Reste la contrainte que personne, à Nouméa, ne peut effacer : le décalage horaire.

Les étudiants de Jules-Garnier planchent sur les écrits en avril-mai, de nuit, parce que les épreuves se déroulent à l'heure de Paris. Puis ils prennent l'avion. En juin dernier, la promotion 2026 s'est envolée le 16, avec un logement réservé à Cachan par l'association des parents d'élèves, sur la ligne du RER. Six semaines d'oraux à l'autre bout du monde, loin des familles.

Aucun aménagement, aucune bonification, aucun quota. Les mêmes sujets, les mêmes jurys, les mêmes barres d'admissibilité que les candidats de Louis-le-Grand ou de Sainte-Geneviève. C'est cela, l'égalité républicaine et les Calédoniens la gagnent au mérite.

Ceux qui préfèrent expliquer que tout est joué d'avance, que le territoire serait condamné au décrochage et que l'échec scolaire serait une fatalité imposée de l'extérieur, devraient venir écouter ces étudiants. Un ancien de la prépa, honoré par le gouvernement à l'issue de ses concours, résumait la chose sans lyrisme : « le succès repose sur une organisation millimétrée plutôt que sur des facultés intellectuelles ». Pas de génie. Du travail.

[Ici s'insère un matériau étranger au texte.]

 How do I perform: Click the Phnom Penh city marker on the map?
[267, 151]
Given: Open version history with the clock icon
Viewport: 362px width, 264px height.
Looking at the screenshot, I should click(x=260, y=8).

La devise que le lycée affiche sur ses supports de communication dit d'ailleurs l'essentiel : construire l'excellence à partir de nos différences. Pas malgré elles, pas contre elles, et surtout pas en s'en servant comme d'une excuse. Exigence, curiosité, respect, persévérance, ambition : ce sont les cinq mots que l'établissement met en avant. On a connu des programmes éducatifs plus bavards et moins efficaces.

Le 12 septembre, une porte à pousser

Jeudi 3 septembre, la prépa a présenté ses filières scientifiques à l'auditorium de la province Sud, de 18 heures à 20 heures, devant les familles et les futurs candidats.

Le second rendez-vous est le plus important. Samedi 12 septembre, de 9 heures à 12 h 30, la CPGE de Jules-Garnier ouvre ses portes. Salles de TP, laboratoires, professeurs, étudiants en poste : trois heures et demie pour lever les malentendus qui dissuadent encore trop de bacheliers calédoniens de tenter leur chance.

Car les places sont comptées. La formation offrait soixante places en 2024 pour cent trente dossiers classés, l'année scolaire courant de février à décembre, avec des inscriptions en octobre et un internat où la priorité va aux résidents des communes hors du Grand Nouméa. Un jeune de brousse a donc sa carte à jouer, à condition de se manifester à temps.

Il y a, dans cette histoire, une leçon politique que le territoire ferait bien de méditer. La Nouvelle-Calédonie a besoin de ses ingénieurs, de ses cadres techniques, de ses officiers, de ses chercheurs. Elle en forme depuis trente ans, dans un lycée public, avec des professeurs qui ne comptent pas leurs heures et des familles qui font des sacrifices. Ce modèle-là fonctionne. Il ne réclame ni grand soir institutionnel ni discours victimaire : il réclame des candidats.

Le slogan de l'établissement tient en trois mots. Osez l'excellence.